Working-class Americans face COVID-19’s economic impact
Wall Street set a lot of records recently. The spread of coronavirus brought a dramatic end to America’s longest bull market when the Dow Jones Industrial Average (^DJI) suffered record losses in mid-March. One week later, the Dow enjoyed its largest gains in almost a century.
While markets suffer wild mood swings, one thing is for certain. The economic effects of this health crisis are focused on the service sector, where many workers lack protection from economic hard times.
Unfortunately, Wall Street isn’t the only place to find record-breaking news these days. Roughly 6.6 million workers filed jobless claims at the end of March — the highest total ever recorded.
It’s important to put those 6.6 jobless claims in perspective. That sum is almost thirty times the average number of jobless claims – approximately 230,000 – since Trump took office. It’s also a far higher spike than seen during any recession since 1965, including the Great Recession, when jobless claims nearly tripled from 2007 to 2009.
Simply put, what we’re seeing now is unprecedented. And it’s for a very specific reason. The US labor market has undergone fundamental changes
A large portion of those 6.6 million individuals are services workers, which has been the fastest-growing sector of the U.S. workforce. In fact, the decade of positive jobs reports enjoyed since the Great Recession was driven almost entirely by services sector growth. About four services jobs were created for each individual manufacturing job added since 2010.
Here’s the problem: Many of those services jobs are in the industries most vulnerable to economic downturn.
The most visible example is food services. Closing bars and restaurants around the country meant scores of workers – many of whom receive minimum wage, or that rely on tips to make ends meet – were sent home.

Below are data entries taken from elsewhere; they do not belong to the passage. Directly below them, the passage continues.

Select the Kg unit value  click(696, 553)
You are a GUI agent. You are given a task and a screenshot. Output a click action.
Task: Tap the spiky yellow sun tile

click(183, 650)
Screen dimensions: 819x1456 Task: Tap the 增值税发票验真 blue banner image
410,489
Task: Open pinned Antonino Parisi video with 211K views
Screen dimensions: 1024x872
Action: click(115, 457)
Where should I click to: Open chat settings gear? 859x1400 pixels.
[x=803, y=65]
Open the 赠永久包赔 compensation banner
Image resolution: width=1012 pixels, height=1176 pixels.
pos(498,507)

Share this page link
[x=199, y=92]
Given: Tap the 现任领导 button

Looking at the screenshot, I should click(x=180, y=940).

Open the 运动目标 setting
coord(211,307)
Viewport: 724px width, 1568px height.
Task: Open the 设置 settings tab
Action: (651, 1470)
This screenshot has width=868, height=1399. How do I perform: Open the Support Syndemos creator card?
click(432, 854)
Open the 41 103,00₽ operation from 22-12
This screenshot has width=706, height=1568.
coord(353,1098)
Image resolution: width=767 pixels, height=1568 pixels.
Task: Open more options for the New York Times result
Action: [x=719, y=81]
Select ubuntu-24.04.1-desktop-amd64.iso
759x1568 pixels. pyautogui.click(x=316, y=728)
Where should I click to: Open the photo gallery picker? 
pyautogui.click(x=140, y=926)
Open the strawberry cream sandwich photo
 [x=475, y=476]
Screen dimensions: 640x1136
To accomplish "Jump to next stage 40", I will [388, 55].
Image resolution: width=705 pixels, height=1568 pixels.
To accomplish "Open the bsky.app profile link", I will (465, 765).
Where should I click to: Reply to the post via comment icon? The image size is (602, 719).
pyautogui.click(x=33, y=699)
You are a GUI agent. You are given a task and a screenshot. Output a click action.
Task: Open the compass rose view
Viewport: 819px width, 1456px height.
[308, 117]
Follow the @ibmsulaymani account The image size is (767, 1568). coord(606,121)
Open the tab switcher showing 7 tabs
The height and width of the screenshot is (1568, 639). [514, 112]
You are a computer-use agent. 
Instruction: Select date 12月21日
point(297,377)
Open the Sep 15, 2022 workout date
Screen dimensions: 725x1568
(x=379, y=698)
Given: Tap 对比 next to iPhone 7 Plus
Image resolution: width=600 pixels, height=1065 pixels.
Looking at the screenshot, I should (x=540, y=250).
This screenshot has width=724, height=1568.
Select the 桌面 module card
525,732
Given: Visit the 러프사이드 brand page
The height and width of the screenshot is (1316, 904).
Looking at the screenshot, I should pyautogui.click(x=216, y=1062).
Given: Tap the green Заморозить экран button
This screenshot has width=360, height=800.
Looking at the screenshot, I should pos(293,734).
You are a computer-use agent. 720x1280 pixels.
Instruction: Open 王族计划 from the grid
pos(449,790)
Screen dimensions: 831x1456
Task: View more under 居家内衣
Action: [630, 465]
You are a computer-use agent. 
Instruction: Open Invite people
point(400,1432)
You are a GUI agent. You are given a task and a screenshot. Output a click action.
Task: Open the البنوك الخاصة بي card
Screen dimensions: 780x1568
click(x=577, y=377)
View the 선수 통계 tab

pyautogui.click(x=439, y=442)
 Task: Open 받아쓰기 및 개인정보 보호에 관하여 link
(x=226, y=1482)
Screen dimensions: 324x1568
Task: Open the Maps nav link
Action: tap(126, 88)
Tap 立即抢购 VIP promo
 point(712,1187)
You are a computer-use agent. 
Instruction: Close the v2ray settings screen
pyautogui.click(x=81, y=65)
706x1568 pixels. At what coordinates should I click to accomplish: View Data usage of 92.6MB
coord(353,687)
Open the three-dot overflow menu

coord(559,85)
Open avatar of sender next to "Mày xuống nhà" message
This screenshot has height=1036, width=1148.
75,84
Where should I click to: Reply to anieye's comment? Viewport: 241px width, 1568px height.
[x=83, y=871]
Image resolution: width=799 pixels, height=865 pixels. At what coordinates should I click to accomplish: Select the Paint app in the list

But the problem goes deeper than that. A growing share of American workers are now employed in the “gig economy,” consisting of freelancers and individuals on fixed-term contracts. This was supposed to be a good thing, offering greater flexibility to workers who increasingly demand less rigid career paths.
But less structured work often comes with lower pay and fewer guaranteed benefits. Back in 2015, it was estimated that “contingent workers” – including freelancers – earned about 10 percent less than workers in more traditional roles.
At the same time, fewer gig economy jobs have traditional benefits. Without employer-sponsored retirement programs, workers are often left to save for themselves. They are also more likely to purchase their own insurance policies — notably health coverage.
The stimulus package is supposed to offset these costs. It promises a $1,200 check to individuals who earned less than $75,000 last fiscal year. But that isn’t enough.
Weekly net pay for a full-time employee making the federal minimum wage of $7.25 is about $300. That means a stimulus check covers about a month of earnings — if we ignore other expenditures like health care. The average monthly health care premium for single coverage in 2019 was $600. Half the check.
Of course, there are other backups in place, including unemployment insurance. But all of these solutions are temporary fixes. They assume workers can be rehired in a timely manner, which remains to be seen.
Either way, no stimulus check can address the underlying problem: The fact that millions of working Americans were living paycheck to paycheck before this crisis hit. The truth is, many households were struggling to make ends meet even as Wall Street indices soared and job numbers looked positive.
It brings to mind Warren Buffet’s famous observation: You only see who’s been swimming naked once the tide goes out. The coronavirus has revealed the vulnerability of millions of American workers, leaving them without that much-needed next paycheck, and with no guarantees of a future gig.
If this public health crisis is going to have any positive economic impact, it should be to prompt a more serious conversation about those workers, and the guarantees they are due.
Jeffrey Kucik is an associate professor in the School of Government and Public Policy and the James E. Rogers College of Law (by courtesy) at the University of Arizona.